[Right_to_die] Half of U K doctors help with an 'easy death'

org.opn.lists.right-to-die at lists.opn.org org.opn.lists.right-to-die at lists.opn.org
Sat May 19 10:51:49 PDT 2007


The Daily Telegraph in London reported 19 May 07:-

Majority of GPs 'stop treating terminally ill'
By Nic Fleming, Medical Correspondent

More than half of [British]  GPs have withheld treatment from terminally 
ill patients knowing it could hasten death, a survey published yesterday 
suggested.

The study of more than 300 family doctors, by Pulse magazine, found that 
54 per cent had held back drugs such as antibiotics. Almost four out of 
five - 79 per cent - believe there are circumstances when such action is 
justified.

Thirty per cent of those surveyed thought physician-assisted suicide 
should be legalised and 42 per cent would be prepared to help a patient 
die if the law was changed.

Almost three in five of GPs questioned, 58 per cent, had given pain 
relief drugs which might hasten death, even if that was not the intended 
consequence. Three quarters said this could be justified.

Deborah Annetts, the chief executive of Dignity in Dying, said: "This 
survey shows what we have long said - that doctors hold a range of views 
on assisted dying and that many support a change in the law.

"It shows that GPs are in touch with the views of the vast majority of 
their patients - 80 per cent of the public believe that a terminally ill 
person should have the option of an assisted death.

"Given the range of views held by doctors on this issue, it is a shame 
the organisations that are supposed to represent them are failing to do 
so, and on an issue of such great importance to the public."

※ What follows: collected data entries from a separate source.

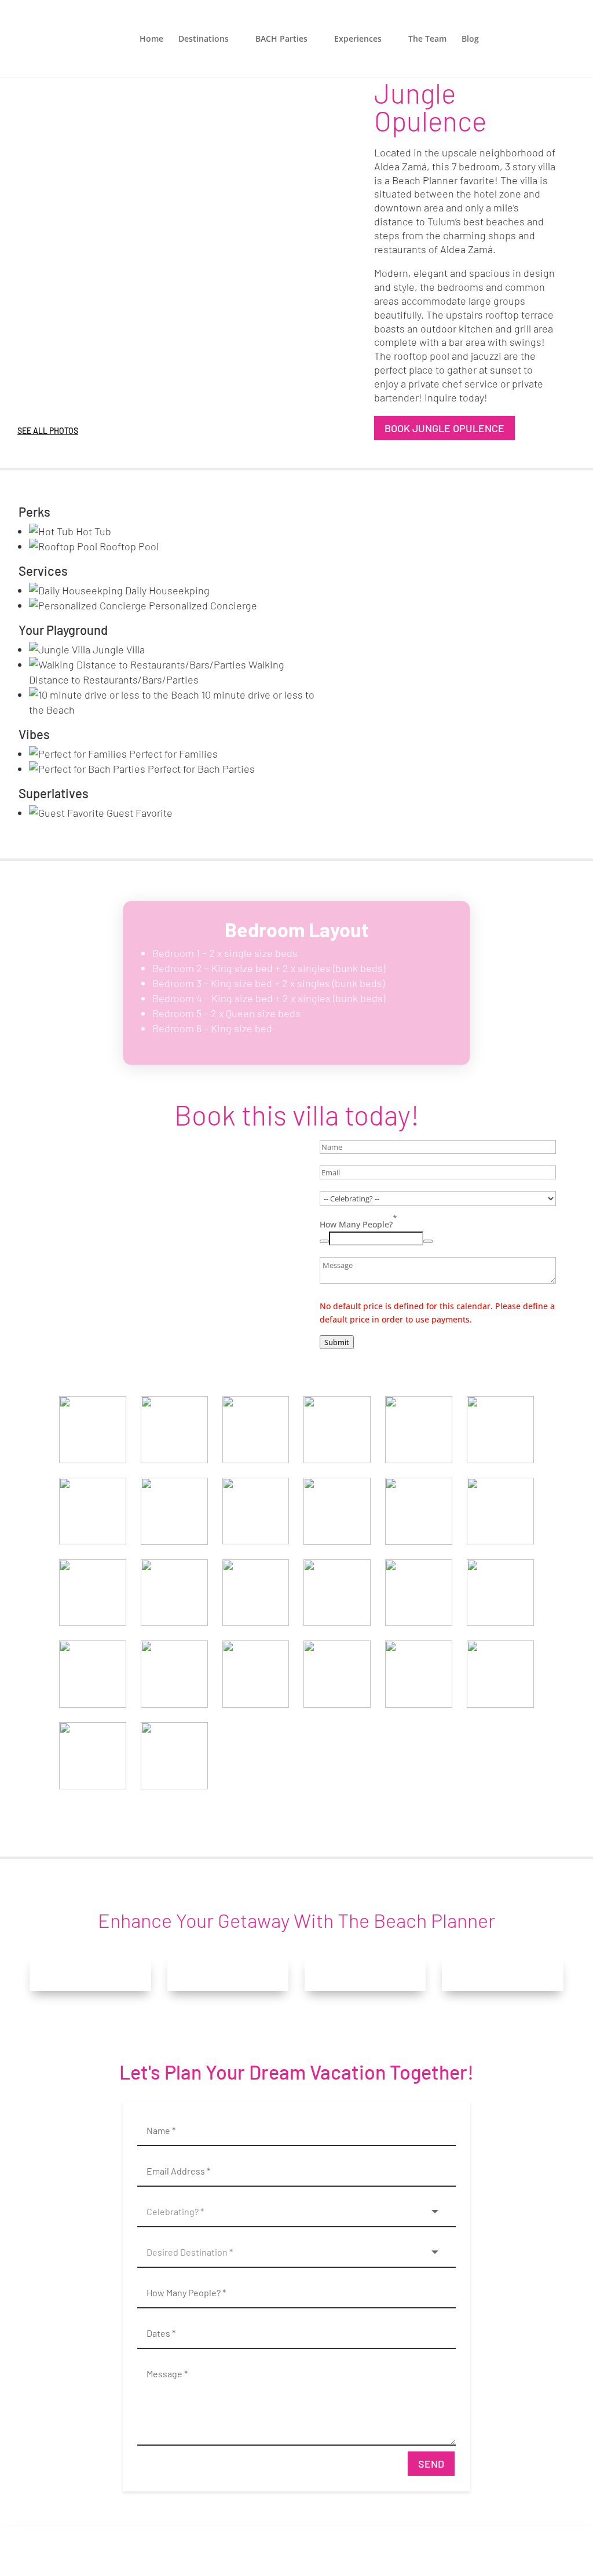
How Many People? (358, 1221)
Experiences (358, 39)
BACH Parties (281, 39)
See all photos (47, 431)
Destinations (203, 39)
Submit (336, 1342)
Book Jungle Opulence (444, 428)
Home (151, 39)
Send (431, 2463)
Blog (470, 39)
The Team (427, 39)
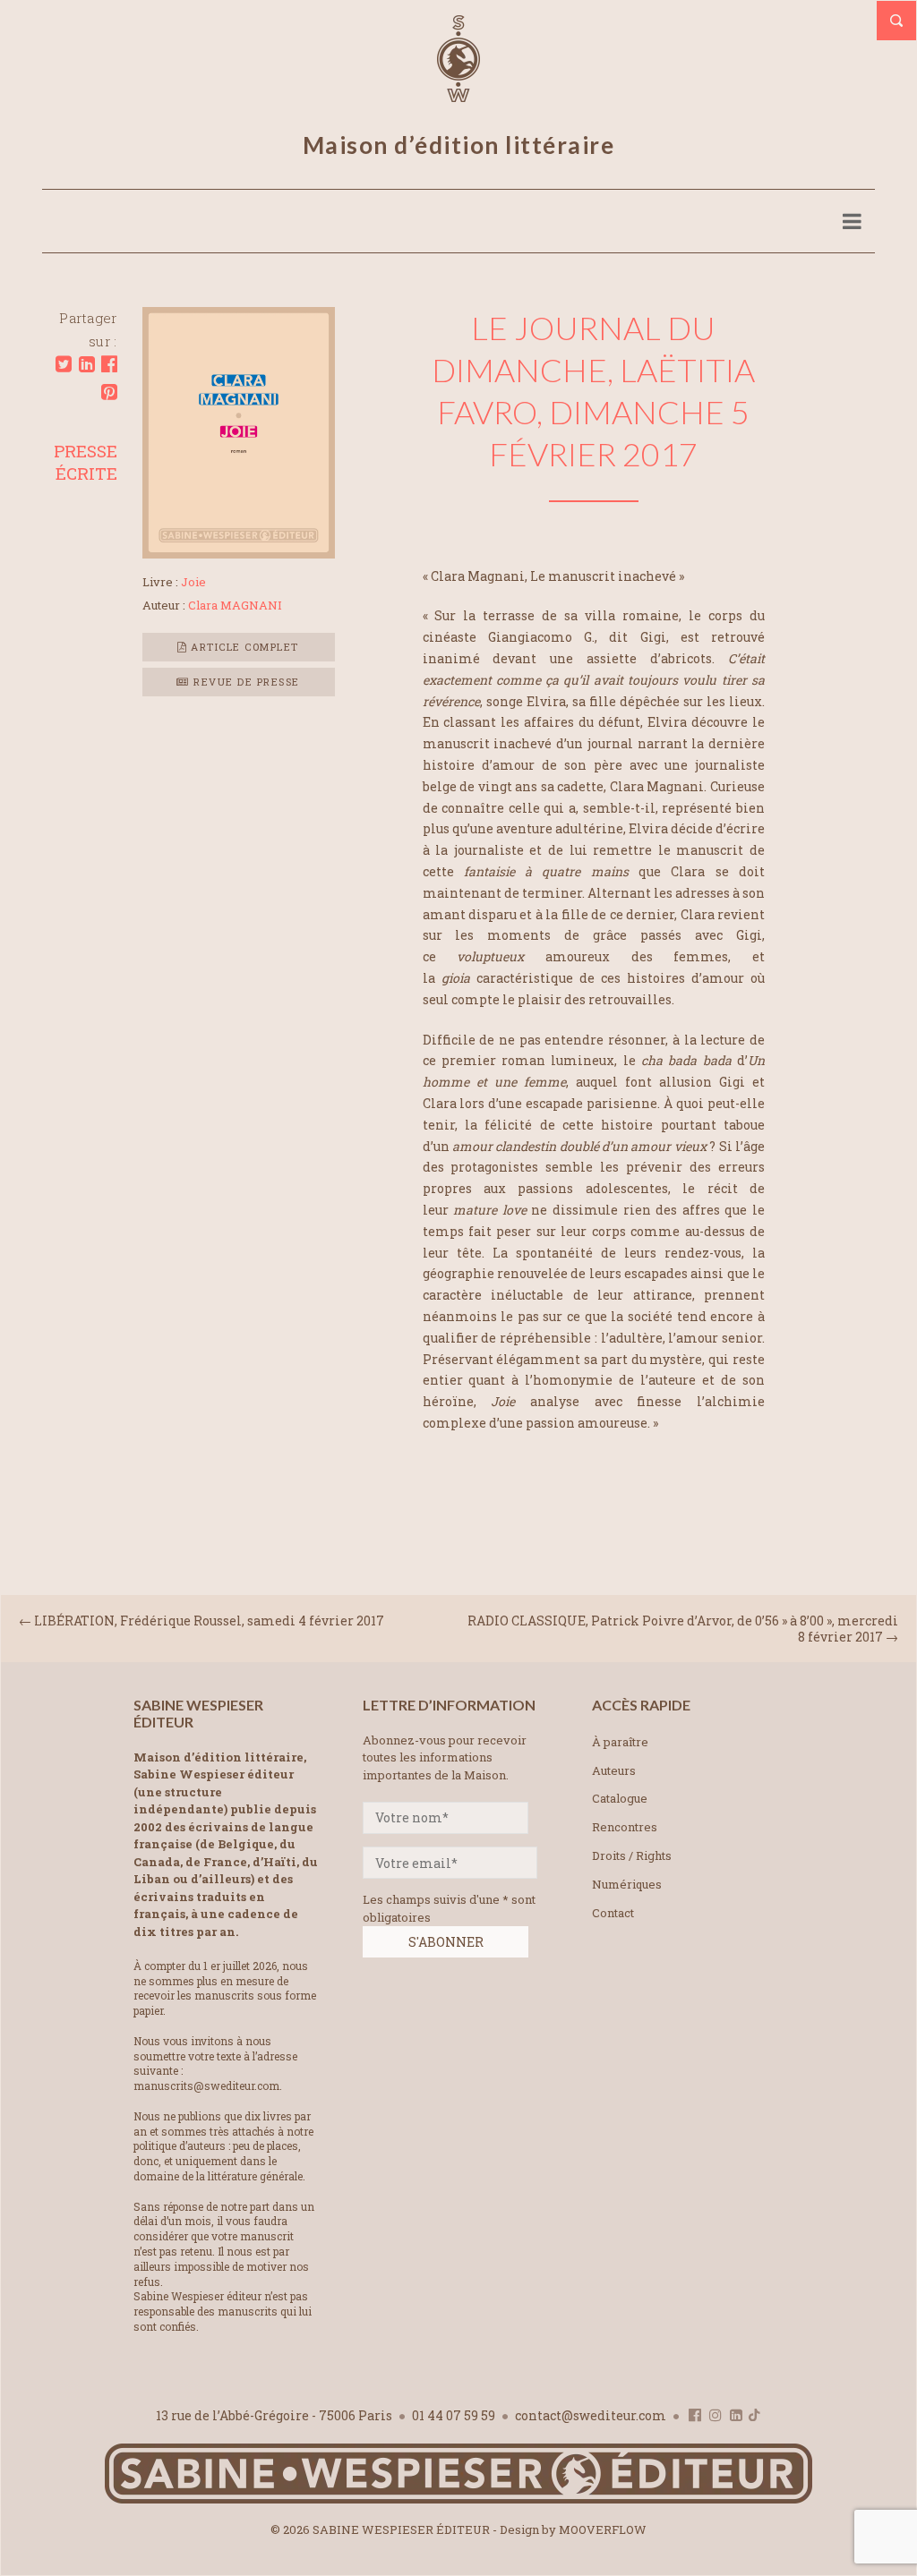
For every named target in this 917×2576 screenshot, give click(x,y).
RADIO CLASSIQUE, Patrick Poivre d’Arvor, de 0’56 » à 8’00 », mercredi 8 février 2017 (682, 1628)
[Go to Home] (458, 2499)
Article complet (243, 646)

In the past 18 months, the British Medical Association and the Royal 
Colleges of Physicians and of GPs have all changed their position on 
euthanasia from neutrality to opposition.

A spokesman for the BMA said: "This is a very sensitive issue and 
doctors have varying views on it. Our position is we are opposed to 
physician-assisted suicide. At the moment, the majority of doctors are 
opposed.

"There is a very clear moral and legal distinction between knowing that 
a treatment may cause harm and deliberately intending to kill a patient.

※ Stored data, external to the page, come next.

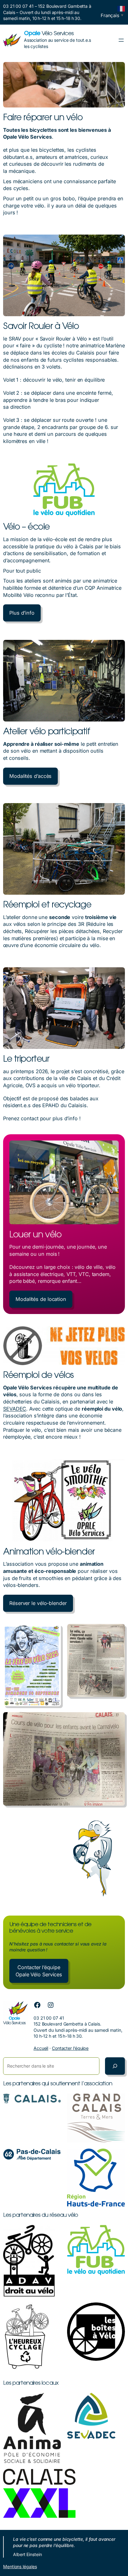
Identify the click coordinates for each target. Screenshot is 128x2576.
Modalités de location (41, 1299)
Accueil (41, 2048)
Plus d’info (21, 613)
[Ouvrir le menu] (121, 40)
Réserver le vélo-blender (38, 1603)
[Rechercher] (115, 2066)
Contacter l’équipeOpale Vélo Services (39, 1971)
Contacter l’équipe (70, 2048)
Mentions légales (20, 2566)
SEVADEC (14, 1409)
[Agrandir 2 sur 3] (117, 1632)
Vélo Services (49, 34)
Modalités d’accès (30, 776)
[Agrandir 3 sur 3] (117, 1720)
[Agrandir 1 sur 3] (53, 1632)
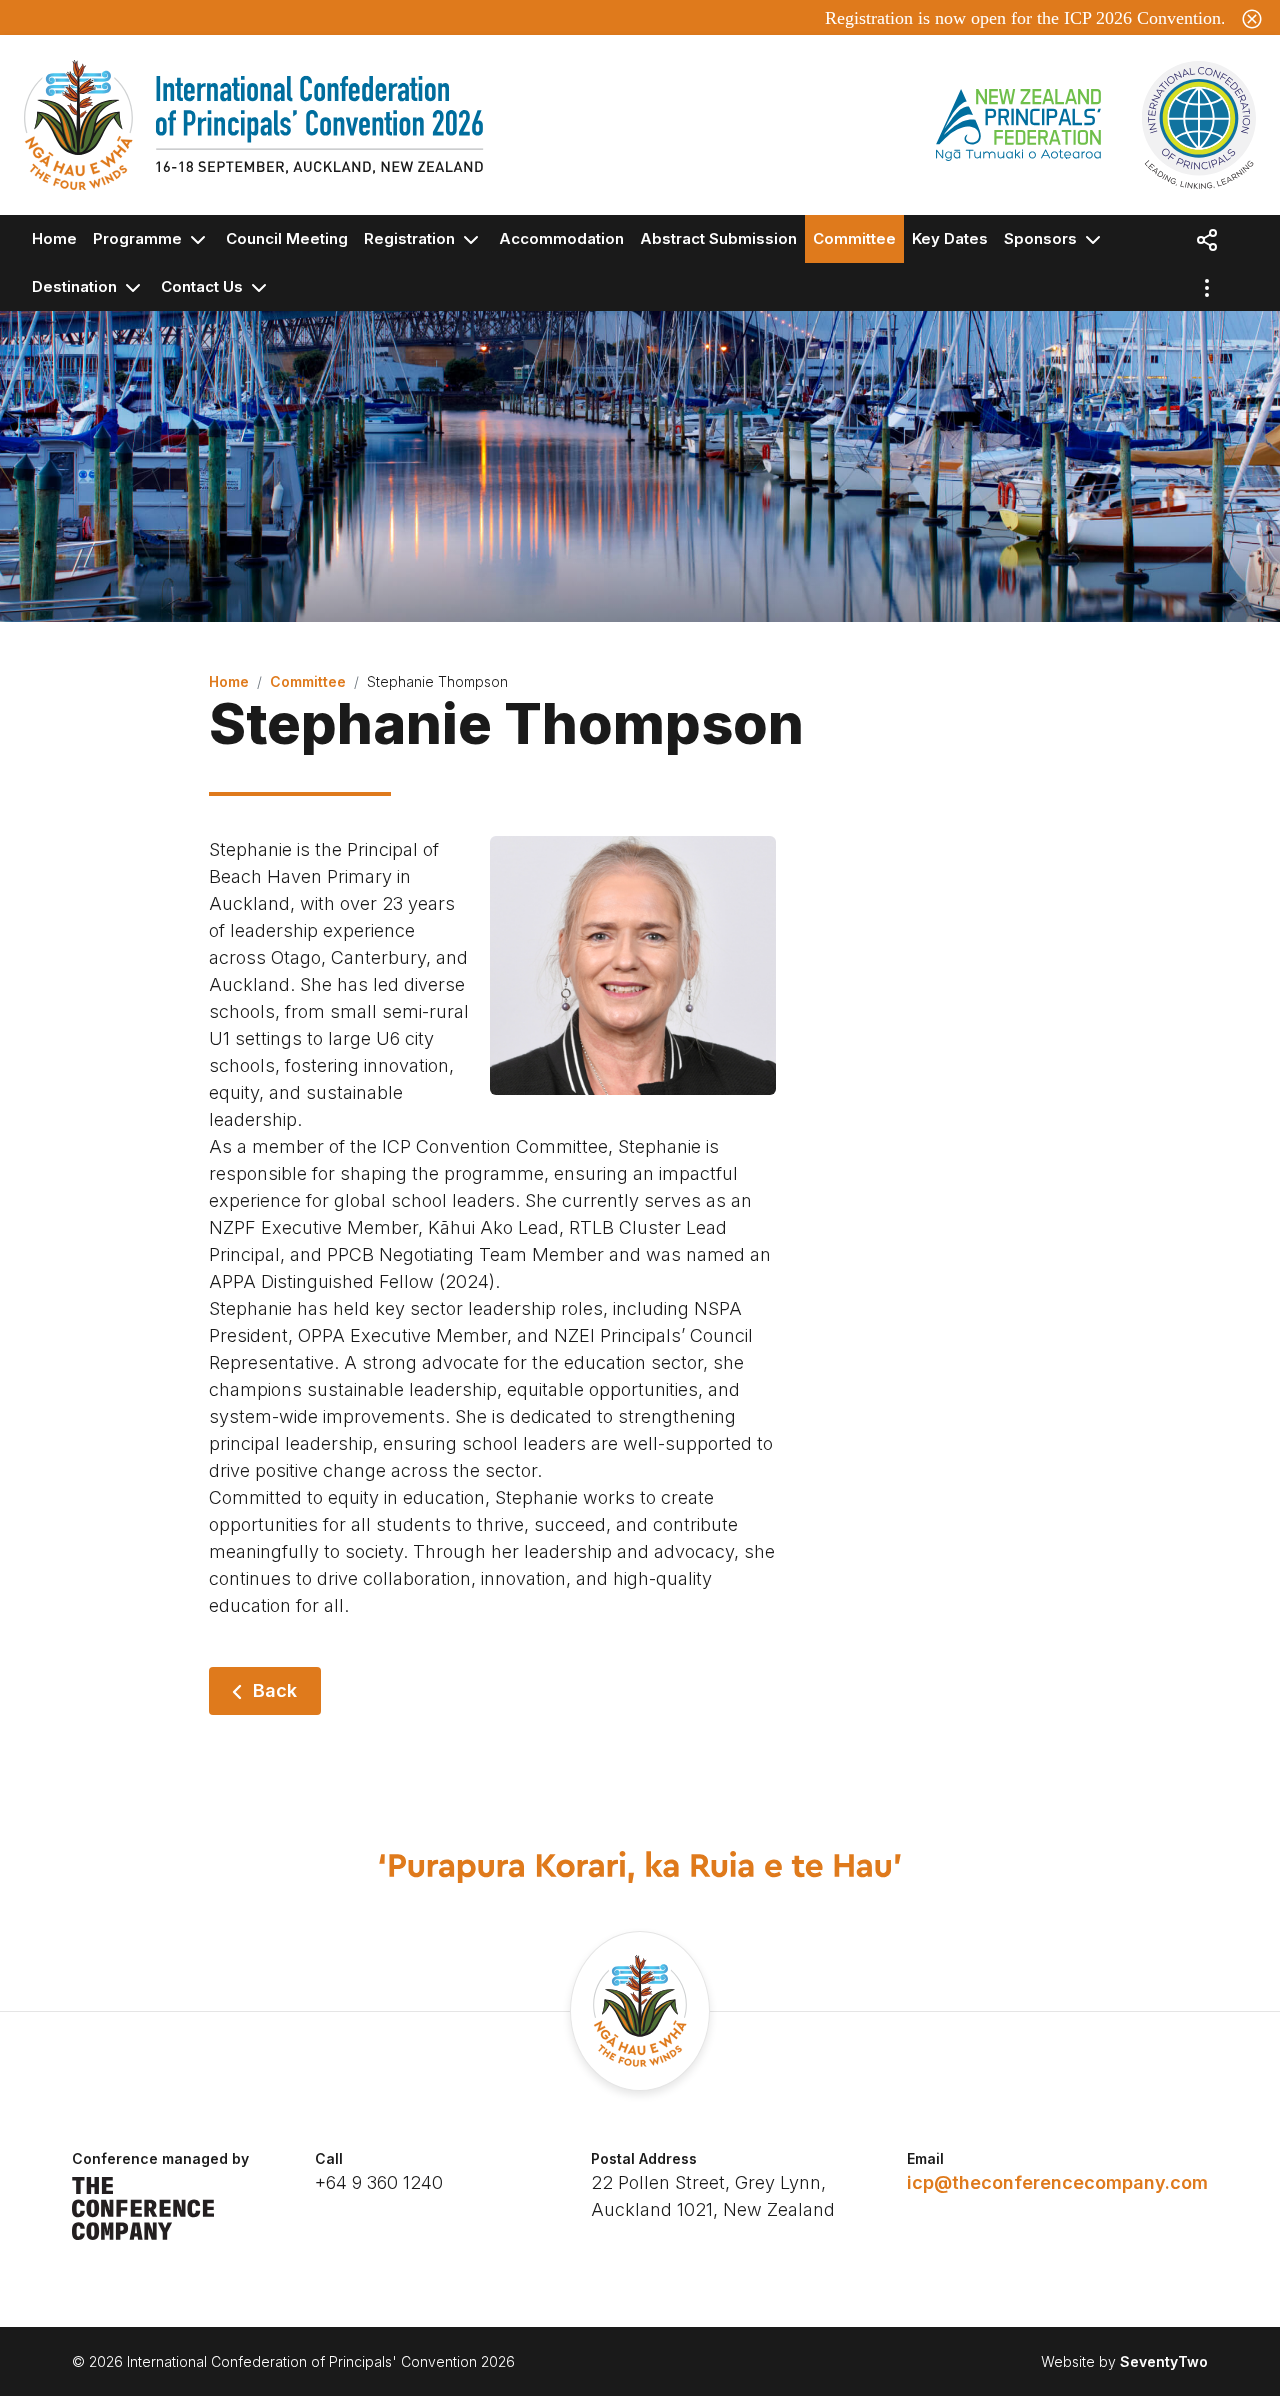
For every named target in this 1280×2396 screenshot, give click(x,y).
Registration (411, 238)
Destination (76, 286)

"If a doctor's intention is to relieve pain and distress they will not 
have broken the law."

The results suggested that younger GPs were more supportive of assisted 
suicide than colleagues over 65, although the number of older doctors 
surveyed was small.

Dr Peter Jolliffe, the chief executive of Devon local medical committee, 
which represents GPs and GP practices, said: "My personal view would be 
there are times in life where suicide is a perfectly logical, sensible 
and understandable thing to do.

"If society is going to go down that route I don't see that it would 
have to be a doctor who administered the pill or gave the injection - I 
would find it difficult to do so."

Dr Peter Saunders, campaign director of the Care Not Killing Alliance, 
said: "It is quite appropriate to withhold treatment such as antibiotics 
when death is imminent and inevitable and when the burden of giving them 
outweighs any benefit.

"There is a huge difference between withholding treatment with the 
intention of hastening death, which is unethical, and withholding 
treatment in the knowledge that death may be hastened.

"The Pulse survey reflects the fact that many GPs mistakenly believe 
that you can't kill the pain without killing the patient. Morphine, 
properly used, does not hasten death."